Beware of false knowledge; it is more dangerous than ignorance - George Bernard Shaw

I get the feeling that you experience a lot of unwarranted pity and patronization since you have to specify that you have "full intelligence". Is that correct?

Correct, many people assume that I have some sort of learning disability because I use a wheelchair. While a number of people with CP do have learning disabilities, CP spreads the gambit. No case is exactly alike.

Thanks for the reply!

You're most welcome!

I too have cerebral palsy with full intelligence, with enough physical therapy I haven't used/need braces in nine years and am probably just slightly older than you. Have you ran into the anything with your cerebral palsy actually saving you from anything? I also have ITP and Stickler Syndrome in which the slowed development of my right side actually allowed my right eye to heal well enough that I did not need surgery on that eye like I did my left.

Have you ran into the anything with your cerebral palsy actually saving you from anything?

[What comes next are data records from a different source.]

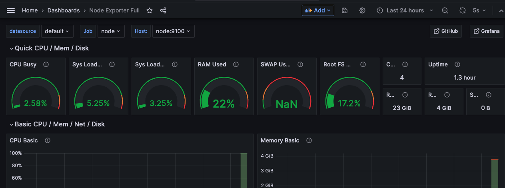Open the Host node:9100 dropdown

pos(173,31)
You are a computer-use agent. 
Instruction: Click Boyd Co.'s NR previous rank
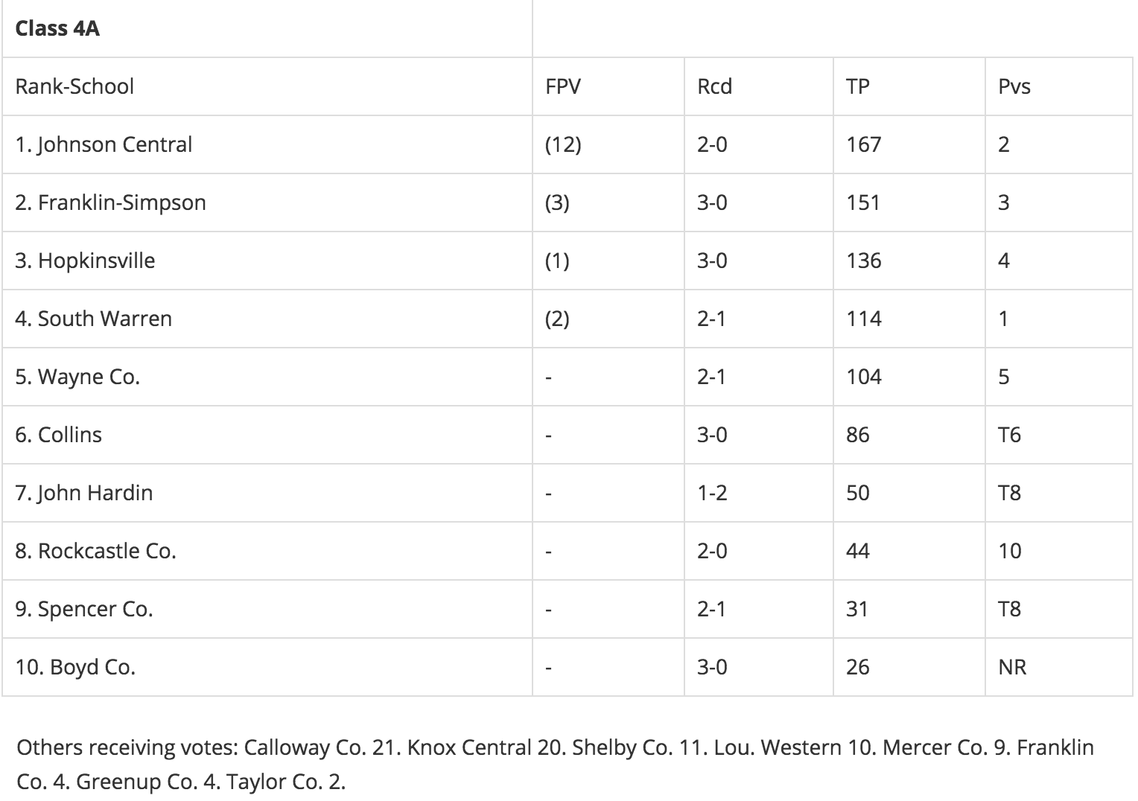point(1012,667)
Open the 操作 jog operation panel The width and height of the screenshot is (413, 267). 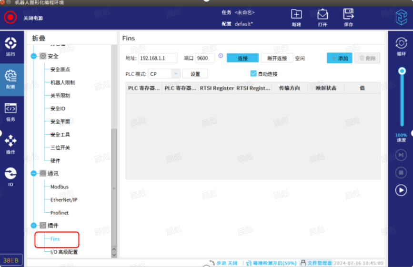(10, 144)
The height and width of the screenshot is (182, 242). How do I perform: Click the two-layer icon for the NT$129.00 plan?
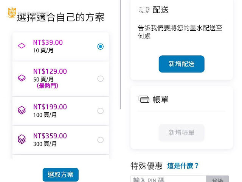tap(22, 78)
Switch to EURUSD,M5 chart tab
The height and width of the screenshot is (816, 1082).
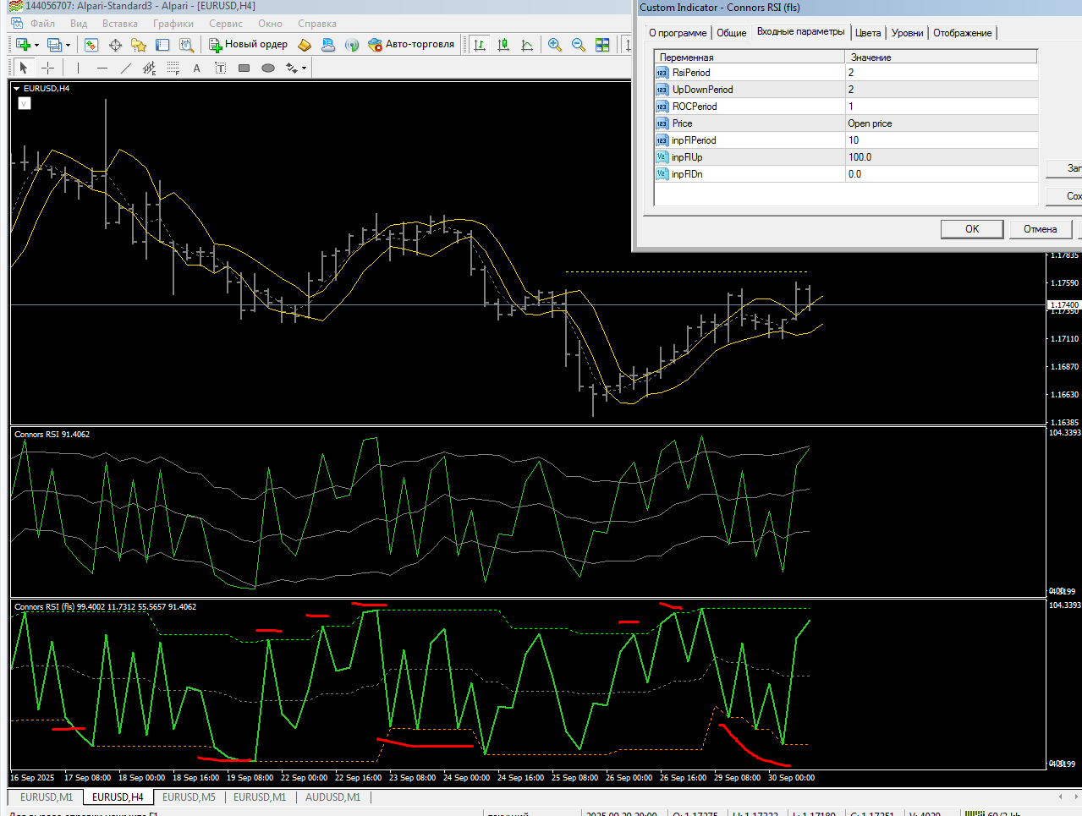coord(189,797)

Could you elaborate? Thanks!

Yeah, sorry. What I meant was in which some of your cerbral palsy symptoms may have prevented you from attaining another injury or illness? As in my case the muscles in my right ankle/leg were so weak that (as it was explained to me) it allowed my foot to be a lot more flexible to the point of allowing myself to roll my ankle pretty severely and pop up just fine with anything hurting or torn. Or like in the example that I had attempted to explain, the slowed development in parts of my eye muscles weakened them allowing the scarring in my eye (from previous attempts to keep my retinas from detaching via lasik surgery) to heal. This prevented my right eye's retina from detaching, saving my vision in that eye unlike my left eye in which I had to go in for emergency surgery to repair my retina.

No, I can't say that I've had. Fascinating how CP benefited you in your case though. Thanks for the comment!

What 5x7

Takes out calculator Urghh, 35?

So you mean you want to join the NSA? Fuck you mane.

The NSA wouldn't be my first job choice. However, if they were my only choice, I would take that job. I am not a fan of spying on innocent civilians going about their day, though. Ideally, I would work for a federal law enforcement agency.